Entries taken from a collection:
────
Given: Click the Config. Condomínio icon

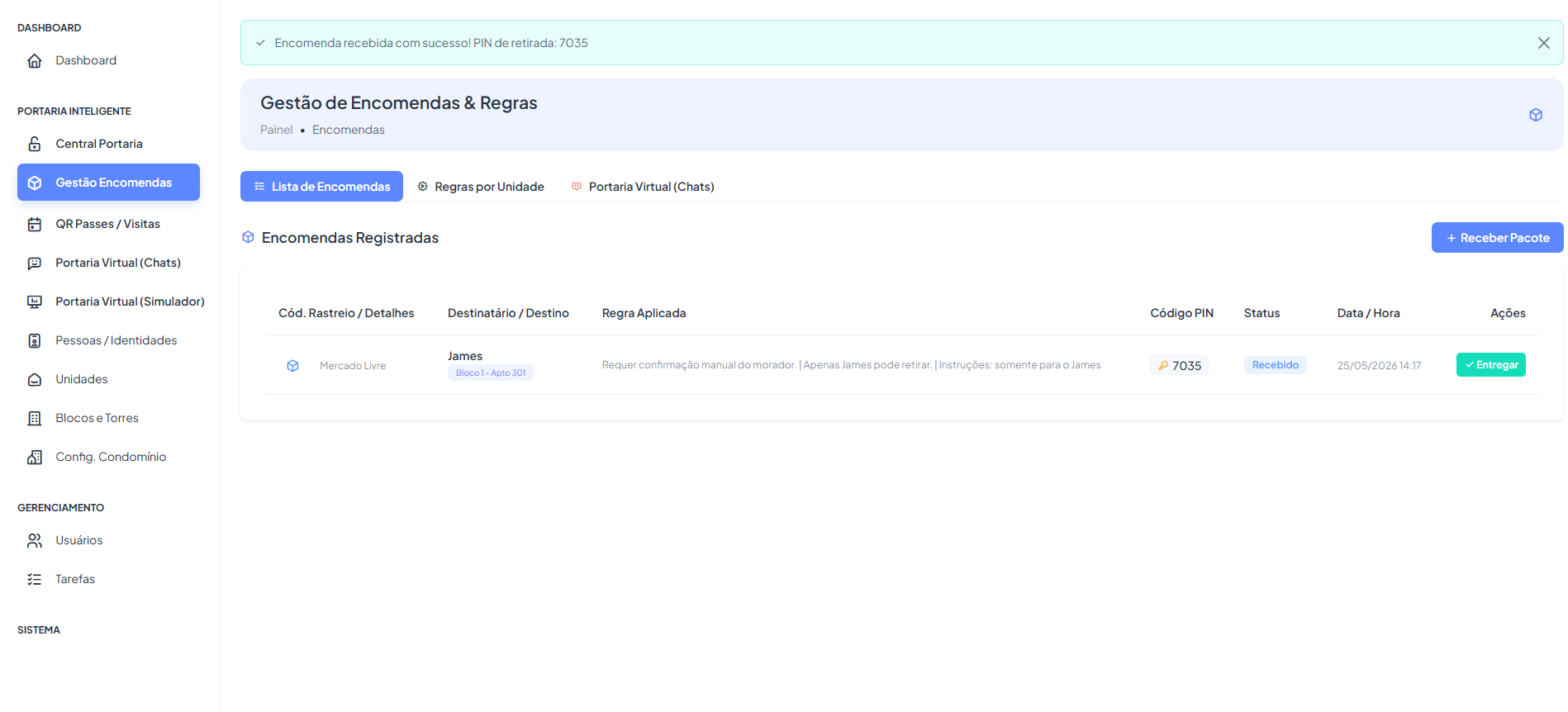Looking at the screenshot, I should (35, 457).
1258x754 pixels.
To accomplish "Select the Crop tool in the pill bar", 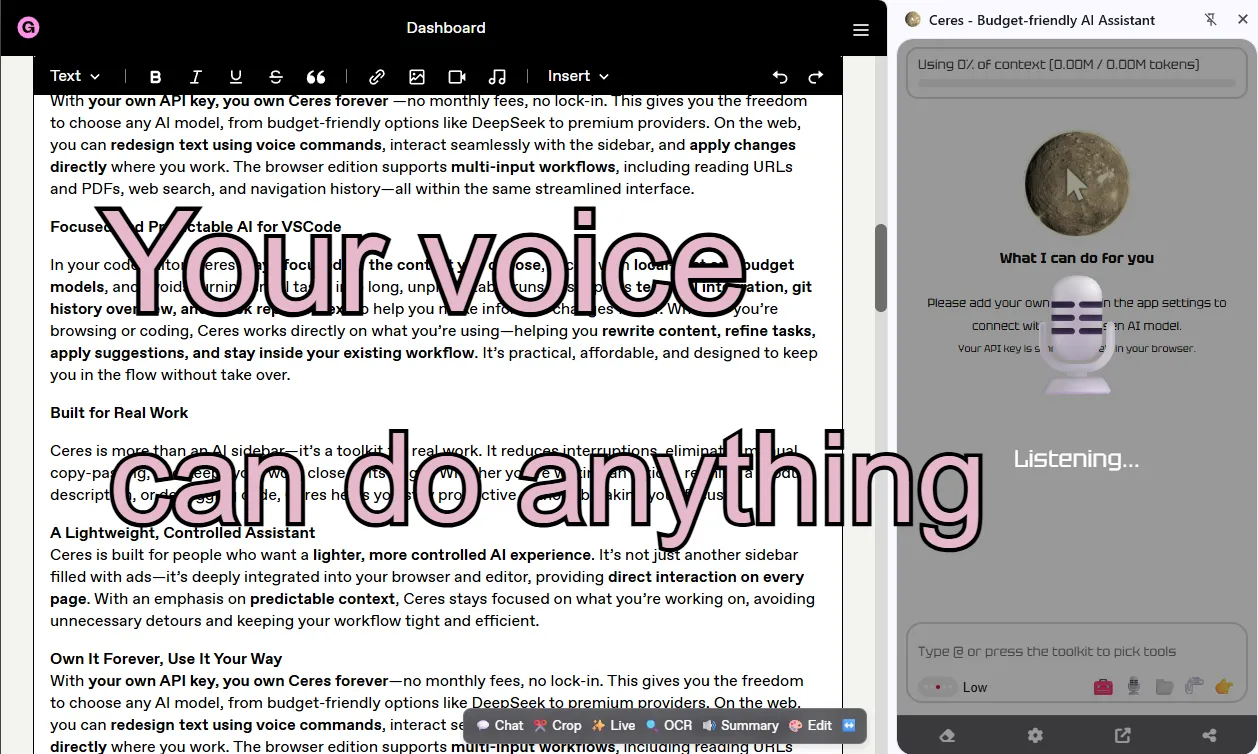I will [x=557, y=725].
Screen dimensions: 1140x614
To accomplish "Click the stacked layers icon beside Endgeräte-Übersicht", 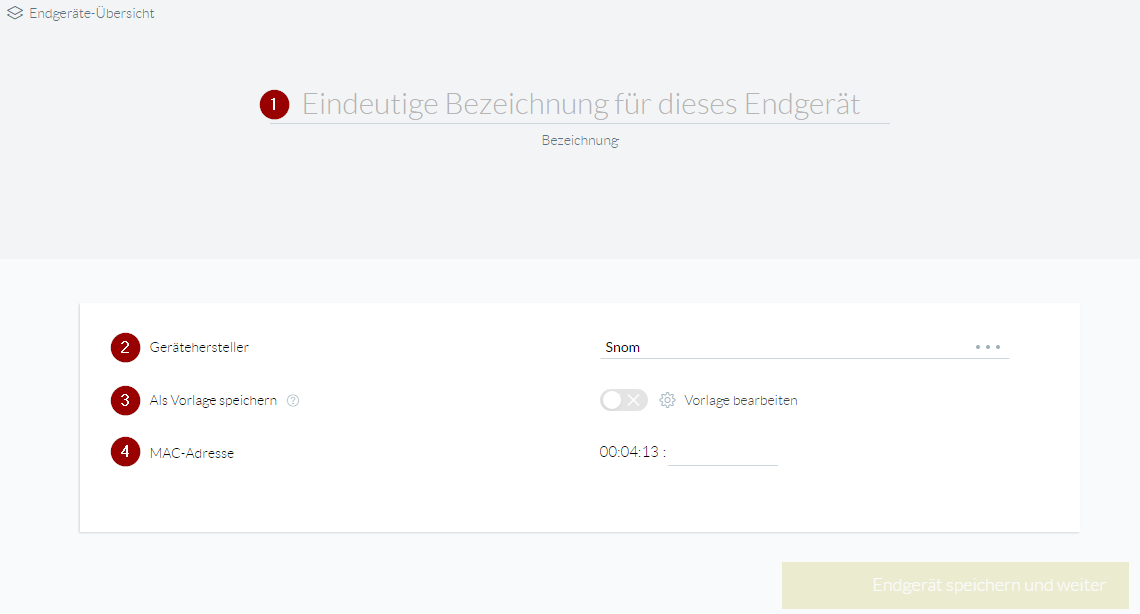I will [15, 13].
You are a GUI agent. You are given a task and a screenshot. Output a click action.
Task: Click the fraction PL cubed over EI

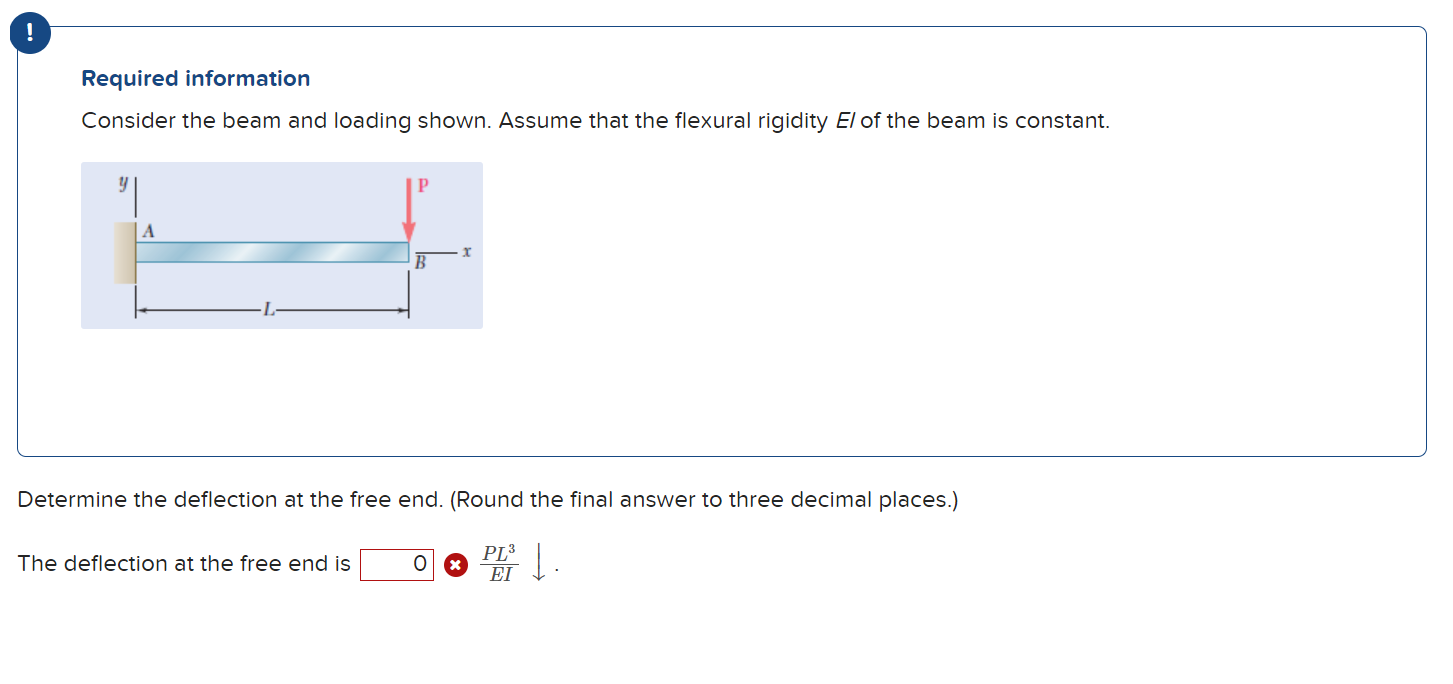point(500,562)
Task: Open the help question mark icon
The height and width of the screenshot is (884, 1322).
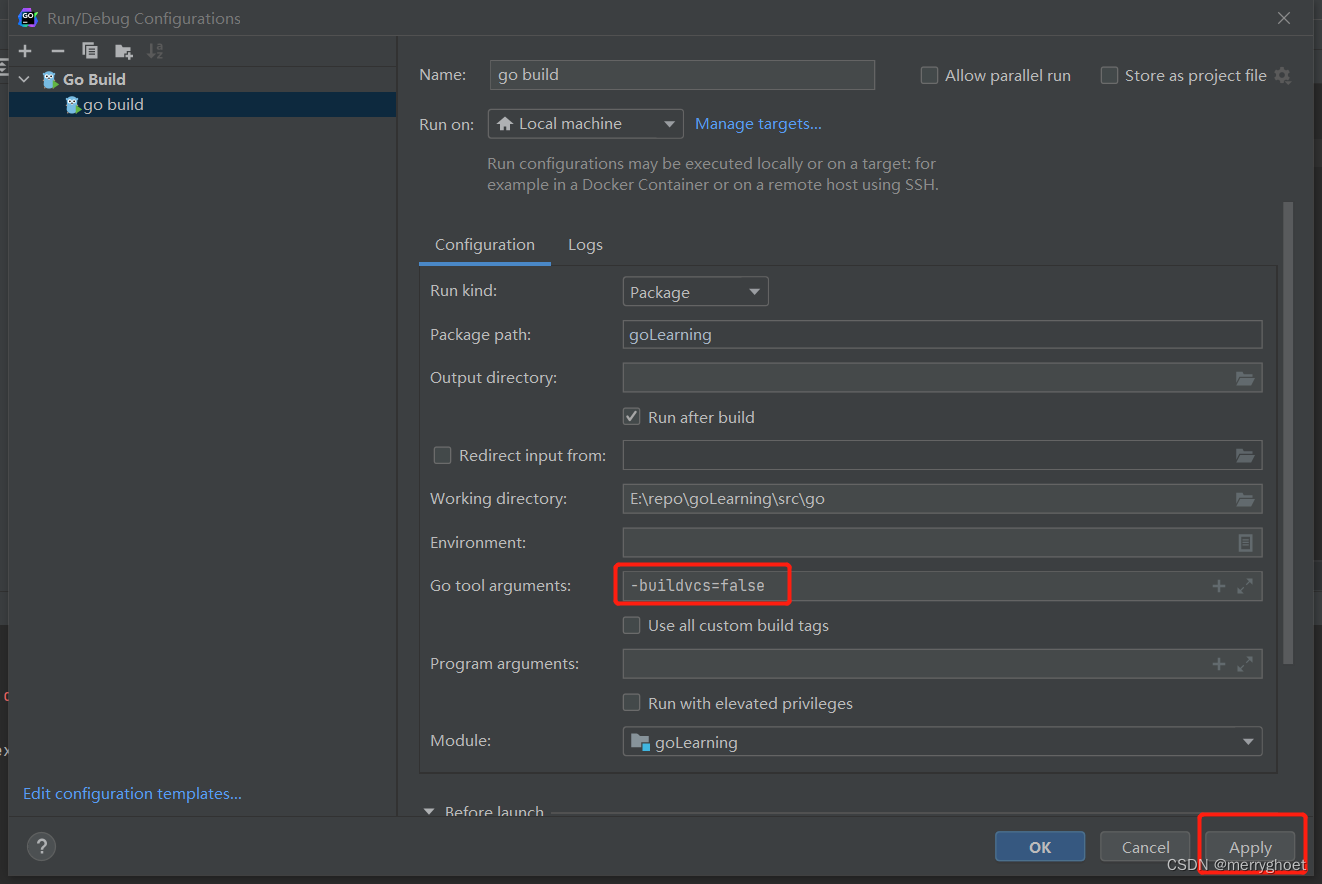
────
WHAT TO DO
Your answer must be the lines from the one containing "You are a GUI" through the last line of the records, both included, written out exactly and without pictures.

OUTPUT OF THE TASK
You are a GUI agent. You are given a task and a screenshot. Output a click action.
Task: Click the fraction PL cubed over EI

point(500,562)
Task: Open the help question mark icon
The height and width of the screenshot is (884, 1322).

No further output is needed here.